The requirement of a guaranteed annual minimum payment which could be met by production does not serve to convert the grant of the right to excavate and purchase into an absolute sale of the whole or of any specified part of the deposit. Freund v. United States, supra at 778. Although Mr. Schreiber had been engaged and remained occupied to a limited degree in farming, unlike the taxpayer in Freund who had been in the sand and gravel business prior to granting a lease for the operations to another, this fact does not establish that the Schreibers intended to divest themselves of their economic interest in the unascertained portions of said deposit left unexcavated by the Merget Company on expiration of their contract. The consequence to the land of excavations of mineral deposits would be the same regardless whether this is by sale or under lease and furnishes no clear evidence of the intention of the parties to the transaction.

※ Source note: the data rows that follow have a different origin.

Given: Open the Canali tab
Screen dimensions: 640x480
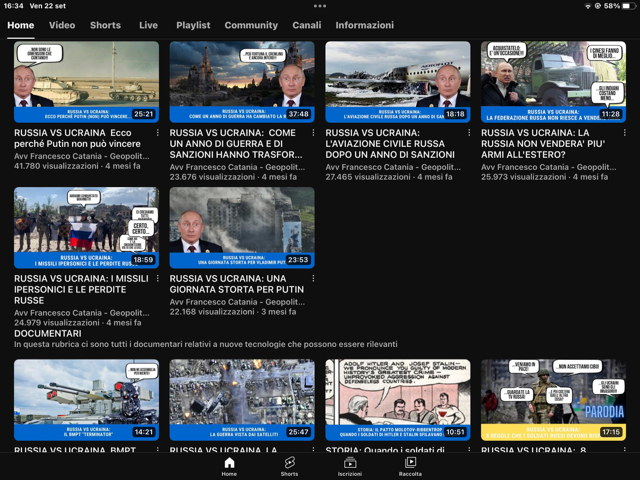Looking at the screenshot, I should click(x=307, y=25).
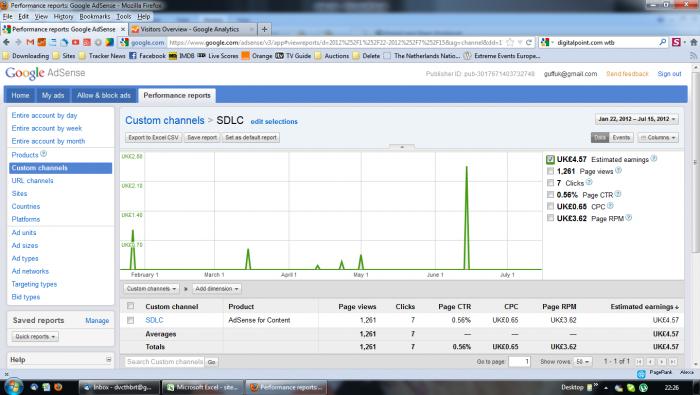The width and height of the screenshot is (700, 395).
Task: Open the Ad units report link
Action: pyautogui.click(x=24, y=233)
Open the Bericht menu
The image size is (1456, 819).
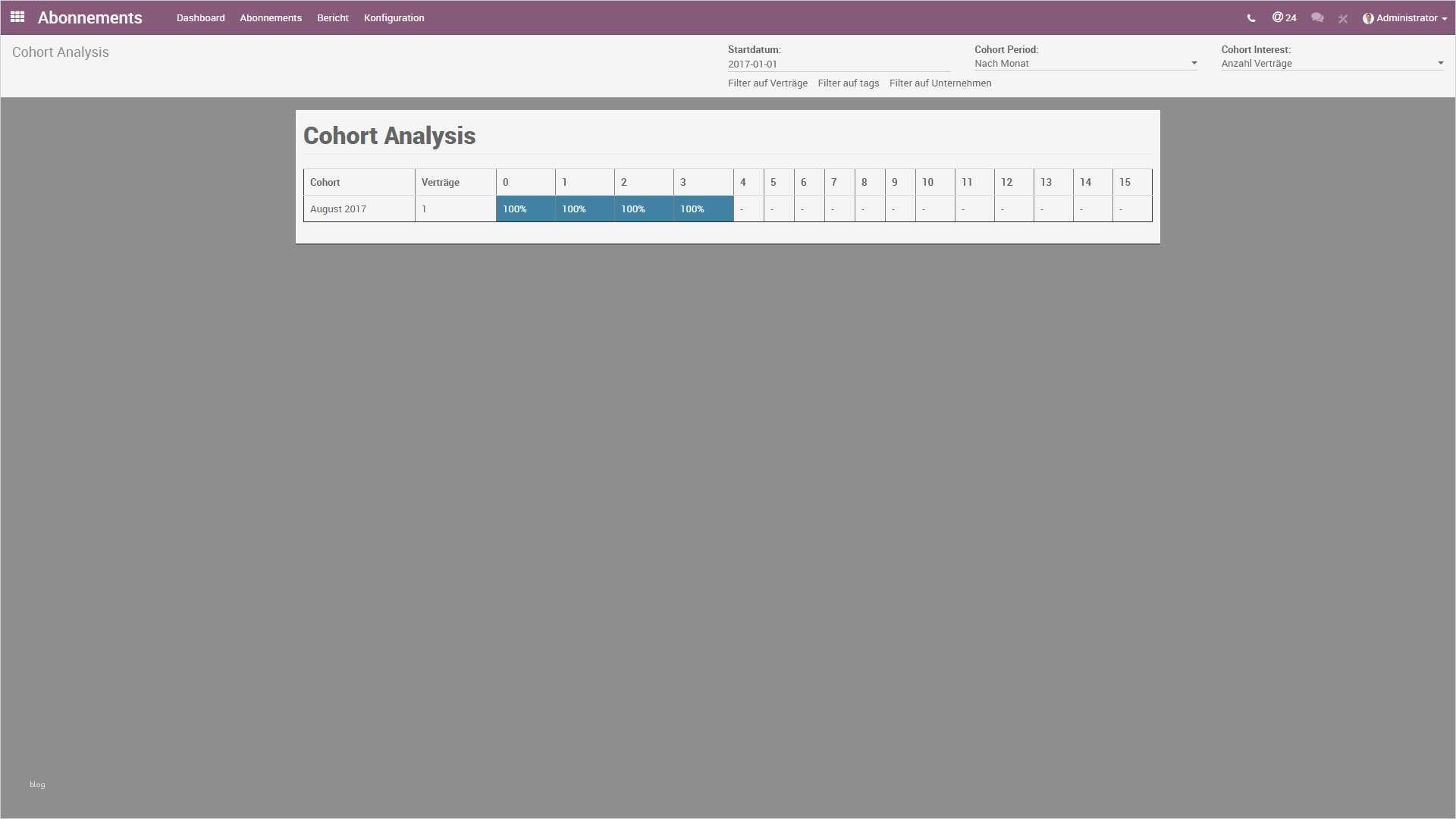click(x=332, y=18)
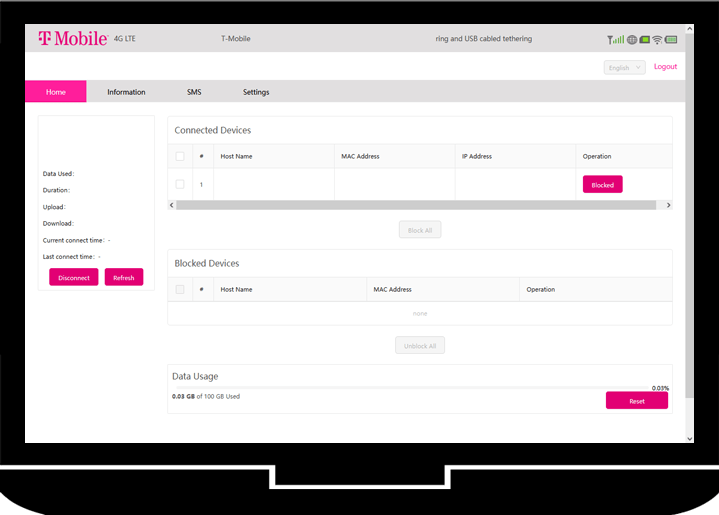Check the box for connected device 1
The width and height of the screenshot is (719, 515).
click(180, 184)
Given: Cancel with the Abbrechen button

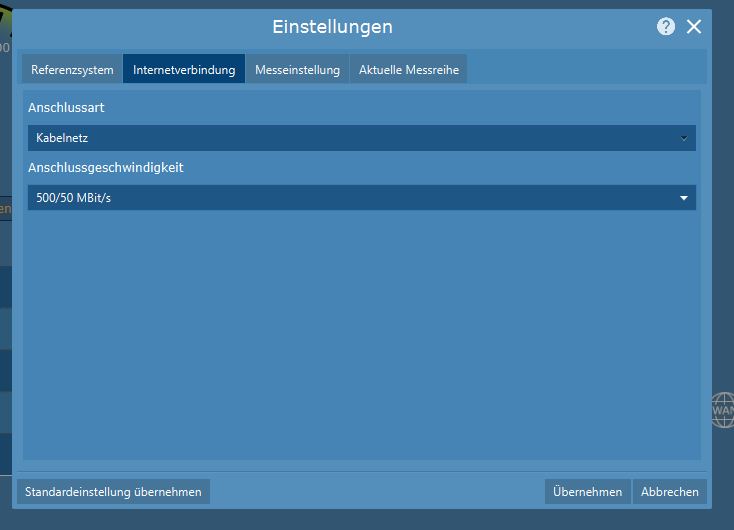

To qualify for capital gains treatment in transactions concerning the removal and sale of mineral deposits taxpayers must make a showing that they retained no economic interest in the deposits in place. This has not been made in this case. Taxpayers have failed to meet the burden of establishing that the transaction giving rise to the income in question did not constitute a normal source of business income. See, Corn Products Refining Co. v. Commissioner of Internal Revenue, 350 U.S. 46, 52, 76 S.Ct. 20, 100 L.Ed. 29 (1955).
The foregoing opinion sets forth the court’s findings of fact and conclusions of law in accordance with Rule 52, Federal Rules of Civil Procedure. The clerk is hereby directed to enter judgment against the plaintiffs, Erwin A. Schreiber and Clara Schreiber, and for the defendant, United States of America, dismissing the action and for defendant’s costs.